AI Tools Like GitHub Copilot Are Rewiring Coders’ Brains. Yours May Be Next

Many people—like, say, journalists—are understandably antsy about what generative artificial intelligence might mean for the future of their profession. It doesn’t help that expert prognostications on the matter offer a confusing cocktail of wide-eyed excitement, trenchant skepticism, and dystopian despair.

Some workers are already living in one potential version of the generative AI future, though: computer programmers.

“Developers have arrived in the age of AI,” says Thomas Dohmke, CEO of GitHub. “The only question is, how fast do you get on board? Or are you going to be stuck in the past, on the wrong side of the ‘productivity polarity’?”

In June 2021, GitHub launched a preview version of a programming aid called Copilot, which uses generative AI to suggest how to complete large chunks of code as soon as a person starts typing. Copilot is now a paid tool and a smash hit. GitHub’s owner, Microsoft, said in its latest quarterly earnings that there are now 1.3 million paid Copilot accounts—a 30 percent increase over the previous quarter—and noted that 50,000 different companies use the software.

Dohmke says the latest usage data from Copilot shows that almost half of all the code produced by users is AI-generated. At the same time, he claims there is little sign that these AI programs can operate without human oversight. “There’s clear consensus from the developer community after using these tools that it needs to be a pair-programmer copilot,” Dohmke says.

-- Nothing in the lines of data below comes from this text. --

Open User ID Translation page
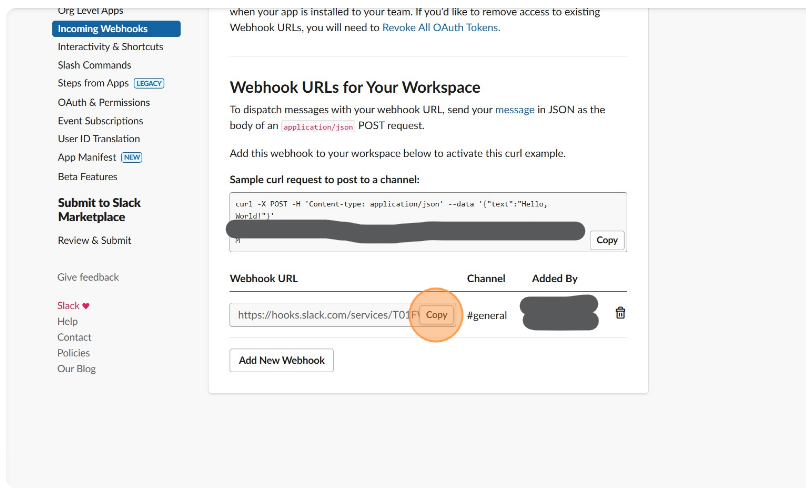 99,139
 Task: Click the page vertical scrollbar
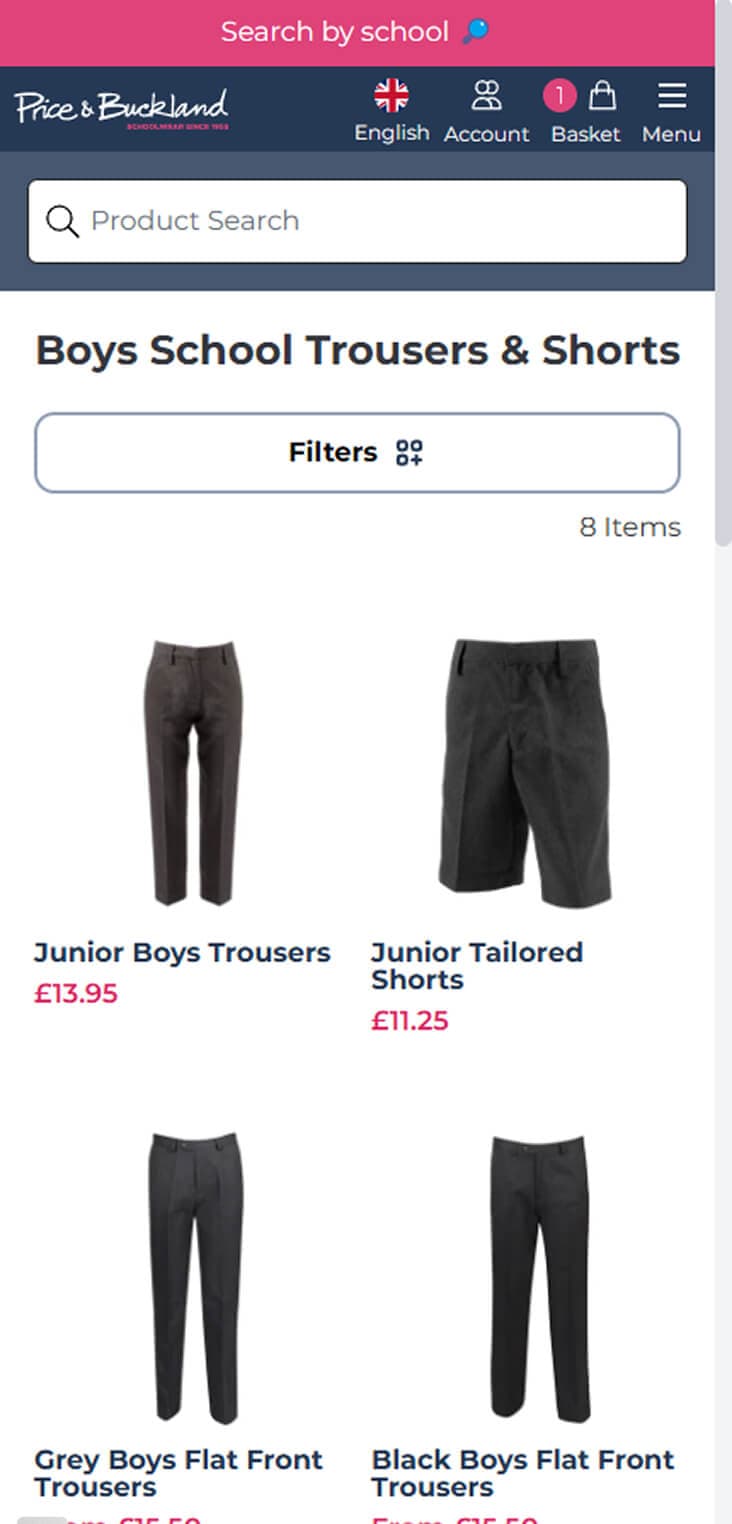coord(723,300)
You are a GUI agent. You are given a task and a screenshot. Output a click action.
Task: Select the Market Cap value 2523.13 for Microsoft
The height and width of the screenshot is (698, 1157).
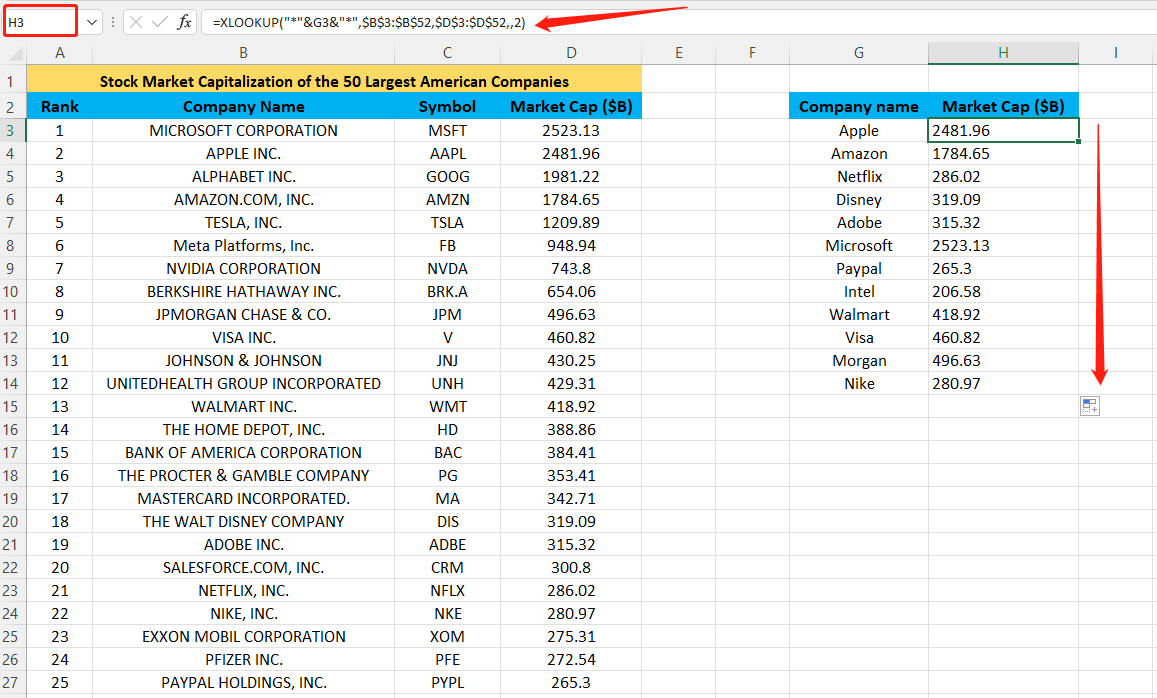[571, 130]
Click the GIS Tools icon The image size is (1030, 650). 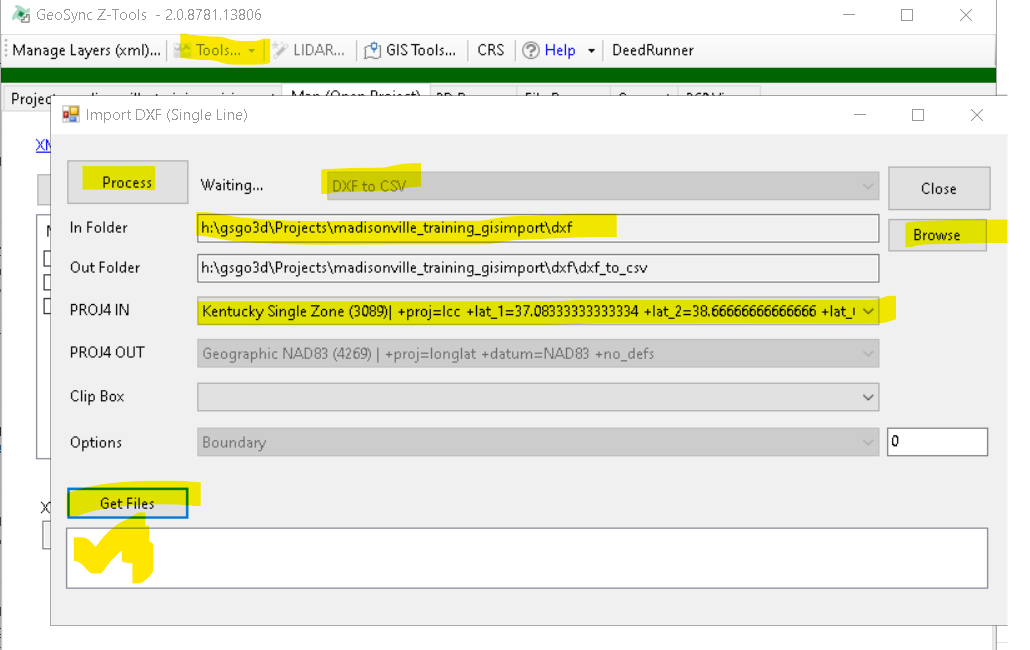(x=373, y=50)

Copilot’s power is in how it abstracts away complexity for a programmer trying to work through a problem, Dohmke says. He likens that to the way modern programming languages hide fiddly details that earlier, lower-level languages required coders to wrangle. Dohmke adds that younger programmers are particularly accepting of Copilot, and that it seems especially helpful in solving novice coding problems. (This makes sense if you consider that Copilot learned from reams of code posted online, where solutions to beginner problems outnumber examples of abstruse and rarified coding craft.)

“We’re seeing the evolution of software development,” Dohmke says.

None of that means demand for developers’ labor won’t be altered by AI. GitHub research in collaboration with MIT shows that Copilot allowed coders faced with relatively simple tasks to complete their work, on average, 55 percent more quickly. This increase in productivity suggests that companies could get the same work done with fewer programmers, but companies could use those savings to spend more on labor in other projects.